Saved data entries

------------

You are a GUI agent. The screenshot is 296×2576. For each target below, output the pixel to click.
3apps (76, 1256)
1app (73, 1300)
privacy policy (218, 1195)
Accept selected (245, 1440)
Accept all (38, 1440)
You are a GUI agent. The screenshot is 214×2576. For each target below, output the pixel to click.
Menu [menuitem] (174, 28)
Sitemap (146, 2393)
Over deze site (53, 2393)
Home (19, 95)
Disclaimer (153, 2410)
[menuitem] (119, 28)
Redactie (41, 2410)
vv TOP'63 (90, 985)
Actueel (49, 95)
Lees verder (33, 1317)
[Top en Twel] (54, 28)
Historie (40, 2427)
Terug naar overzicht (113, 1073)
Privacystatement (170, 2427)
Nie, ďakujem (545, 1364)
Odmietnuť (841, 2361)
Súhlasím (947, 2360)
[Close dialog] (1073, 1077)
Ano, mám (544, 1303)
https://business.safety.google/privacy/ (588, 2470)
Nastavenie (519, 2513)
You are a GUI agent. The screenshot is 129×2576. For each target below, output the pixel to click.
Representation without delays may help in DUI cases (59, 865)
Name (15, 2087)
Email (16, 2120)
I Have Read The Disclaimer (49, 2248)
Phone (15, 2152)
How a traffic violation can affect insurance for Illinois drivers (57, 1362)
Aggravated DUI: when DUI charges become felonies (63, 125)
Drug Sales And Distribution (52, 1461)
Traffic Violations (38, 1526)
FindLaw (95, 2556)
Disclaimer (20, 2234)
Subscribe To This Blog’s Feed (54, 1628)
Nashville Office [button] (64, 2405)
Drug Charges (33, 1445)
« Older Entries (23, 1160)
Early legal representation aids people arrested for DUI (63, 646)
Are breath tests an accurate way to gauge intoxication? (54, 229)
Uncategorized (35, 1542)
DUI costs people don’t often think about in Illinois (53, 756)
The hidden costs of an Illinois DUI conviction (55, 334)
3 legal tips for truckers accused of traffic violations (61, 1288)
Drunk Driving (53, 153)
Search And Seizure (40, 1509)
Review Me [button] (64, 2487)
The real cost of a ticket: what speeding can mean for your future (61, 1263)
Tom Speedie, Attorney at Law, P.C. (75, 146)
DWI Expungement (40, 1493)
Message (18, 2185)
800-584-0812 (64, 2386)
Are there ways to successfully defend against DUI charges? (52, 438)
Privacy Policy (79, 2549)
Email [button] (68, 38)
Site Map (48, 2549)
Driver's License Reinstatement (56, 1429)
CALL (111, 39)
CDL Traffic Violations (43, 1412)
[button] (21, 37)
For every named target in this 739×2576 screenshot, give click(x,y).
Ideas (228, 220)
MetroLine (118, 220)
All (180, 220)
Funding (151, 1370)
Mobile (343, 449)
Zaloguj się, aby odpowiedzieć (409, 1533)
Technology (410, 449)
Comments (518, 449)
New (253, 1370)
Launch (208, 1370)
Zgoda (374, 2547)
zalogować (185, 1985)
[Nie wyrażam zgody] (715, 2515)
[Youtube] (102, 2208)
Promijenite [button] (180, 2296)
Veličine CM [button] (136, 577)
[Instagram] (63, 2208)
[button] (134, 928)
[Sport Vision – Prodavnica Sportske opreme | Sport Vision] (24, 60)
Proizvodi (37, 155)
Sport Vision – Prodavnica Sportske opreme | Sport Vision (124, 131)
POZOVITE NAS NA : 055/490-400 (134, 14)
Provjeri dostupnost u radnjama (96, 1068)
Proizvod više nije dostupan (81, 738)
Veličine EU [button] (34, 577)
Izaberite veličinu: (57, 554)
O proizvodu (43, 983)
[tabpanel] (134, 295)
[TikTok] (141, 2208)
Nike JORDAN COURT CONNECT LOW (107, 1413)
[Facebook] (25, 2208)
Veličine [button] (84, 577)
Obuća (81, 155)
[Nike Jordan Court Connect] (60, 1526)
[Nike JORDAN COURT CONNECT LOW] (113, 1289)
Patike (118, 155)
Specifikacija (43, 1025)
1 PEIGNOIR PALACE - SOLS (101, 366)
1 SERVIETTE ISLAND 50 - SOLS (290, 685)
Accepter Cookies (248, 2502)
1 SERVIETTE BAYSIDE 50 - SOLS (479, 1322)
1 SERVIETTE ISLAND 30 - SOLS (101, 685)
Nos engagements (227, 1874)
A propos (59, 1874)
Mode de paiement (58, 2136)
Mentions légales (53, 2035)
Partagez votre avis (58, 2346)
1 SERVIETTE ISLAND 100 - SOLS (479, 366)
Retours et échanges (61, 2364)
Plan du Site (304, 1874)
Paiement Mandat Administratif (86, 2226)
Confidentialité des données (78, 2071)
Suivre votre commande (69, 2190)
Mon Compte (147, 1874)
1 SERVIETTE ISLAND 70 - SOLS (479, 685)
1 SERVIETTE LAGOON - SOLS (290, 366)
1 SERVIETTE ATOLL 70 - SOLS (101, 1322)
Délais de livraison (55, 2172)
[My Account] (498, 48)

------------

-- Problem --
Copy out every entry above exactly.

-- The completed task --
You are a GUI agent. The screenshot is 296×2576. For each target below, output the pixel to click.
3apps (76, 1256)
1app (73, 1300)
privacy policy (218, 1195)
Accept selected (245, 1440)
Accept all (38, 1440)
You are a GUI agent. The screenshot is 214×2576. For each target below, output the pixel to click.
Menu [menuitem] (174, 28)
Sitemap (146, 2393)
Over deze site (53, 2393)
Home (19, 95)
Disclaimer (153, 2410)
[menuitem] (119, 28)
Redactie (41, 2410)
vv TOP'63 (90, 985)
Actueel (49, 95)
Lees verder (33, 1317)
[Top en Twel] (54, 28)
Historie (40, 2427)
Terug naar overzicht (113, 1073)
Privacystatement (170, 2427)
Nie, ďakujem (545, 1364)
Odmietnuť (841, 2361)
Súhlasím (947, 2360)
[Close dialog] (1073, 1077)
Ano, mám (544, 1303)
https://business.safety.google/privacy/ (588, 2470)
Nastavenie (519, 2513)
You are a GUI agent. The screenshot is 129×2576. For each target below, output the pixel to click.
Representation without delays may help in DUI cases (59, 865)
Name (15, 2087)
Email (16, 2120)
I Have Read The Disclaimer (49, 2248)
Phone (15, 2152)
How a traffic violation can affect insurance for Illinois drivers (57, 1362)
Aggravated DUI: when DUI charges become felonies (63, 125)
Drug Sales And Distribution (52, 1461)
Traffic Violations (38, 1526)
FindLaw (95, 2556)
Disclaimer (20, 2234)
Subscribe To This Blog’s Feed (54, 1628)
Nashville Office [button] (64, 2405)
Drug Charges (33, 1445)
« Older Entries (23, 1160)
Early legal representation aids people arrested for DUI (63, 646)
Are breath tests an accurate way to gauge intoxication? (54, 229)
Uncategorized (35, 1542)
DUI costs people don’t often think about in Illinois (53, 756)
The hidden costs of an Illinois DUI conviction (55, 334)
3 legal tips for truckers accused of traffic violations (61, 1288)
Drunk Driving (53, 153)
Search And Seizure (40, 1509)
Review Me [button] (64, 2487)
The real cost of a ticket: what speeding can mean for your future (61, 1263)
Tom Speedie, Attorney at Law, P.C. (75, 146)
DWI Expungement (40, 1493)
Message (18, 2185)
800-584-0812 (64, 2386)
Are there ways to successfully defend against DUI charges? (52, 438)
Privacy Policy (79, 2549)
Email [button] (68, 38)
Site Map (48, 2549)
Driver's License Reinstatement (56, 1429)
CALL (111, 39)
CDL Traffic Violations (43, 1412)
[button] (21, 37)
For every named target in this 739×2576 screenshot, give click(x,y).
Ideas (228, 220)
MetroLine (118, 220)
All (180, 220)
Funding (151, 1370)
Mobile (343, 449)
Zaloguj się, aby odpowiedzieć (409, 1533)
Technology (410, 449)
Comments (518, 449)
New (253, 1370)
Launch (208, 1370)
Zgoda (374, 2547)
zalogować (185, 1985)
[Nie wyrażam zgody] (715, 2515)
[Youtube] (102, 2208)
Promijenite [button] (180, 2296)
Veličine CM [button] (136, 577)
[Instagram] (63, 2208)
[button] (134, 928)
[Sport Vision – Prodavnica Sportske opreme | Sport Vision] (24, 60)
Proizvodi (37, 155)
Sport Vision – Prodavnica Sportske opreme | Sport Vision (124, 131)
POZOVITE NAS NA : 055/490-400 (134, 14)
Provjeri dostupnost u radnjama (96, 1068)
Proizvod više nije dostupan (81, 738)
Veličine EU [button] (34, 577)
Izaberite veličinu: (57, 554)
O proizvodu (43, 983)
[tabpanel] (134, 295)
[TikTok] (141, 2208)
Nike JORDAN COURT CONNECT LOW (107, 1413)
[Facebook] (25, 2208)
Veličine [button] (84, 577)
Obuća (81, 155)
[Nike Jordan Court Connect] (60, 1526)
[Nike JORDAN COURT CONNECT LOW] (113, 1289)
Patike (118, 155)
Specifikacija (43, 1025)
1 PEIGNOIR PALACE - SOLS (101, 366)
1 SERVIETTE ISLAND 50 - SOLS (290, 685)
Accepter Cookies (248, 2502)
1 SERVIETTE BAYSIDE 50 - SOLS (479, 1322)
1 SERVIETTE ISLAND 30 - SOLS (101, 685)
Nos engagements (227, 1874)
A propos (59, 1874)
Mode de paiement (58, 2136)
Mentions légales (53, 2035)
Partagez votre avis (58, 2346)
1 SERVIETTE ISLAND 100 - SOLS (479, 366)
Retours et échanges (61, 2364)
Plan du Site (304, 1874)
Paiement Mandat Administratif (86, 2226)
Confidentialité des données (78, 2071)
Suivre votre commande (69, 2190)
Mon Compte (147, 1874)
1 SERVIETTE ISLAND 70 - SOLS (479, 685)
1 SERVIETTE LAGOON - SOLS (290, 366)
1 SERVIETTE ATOLL 70 - SOLS (101, 1322)
Délais de livraison (55, 2172)
[My Account] (498, 48)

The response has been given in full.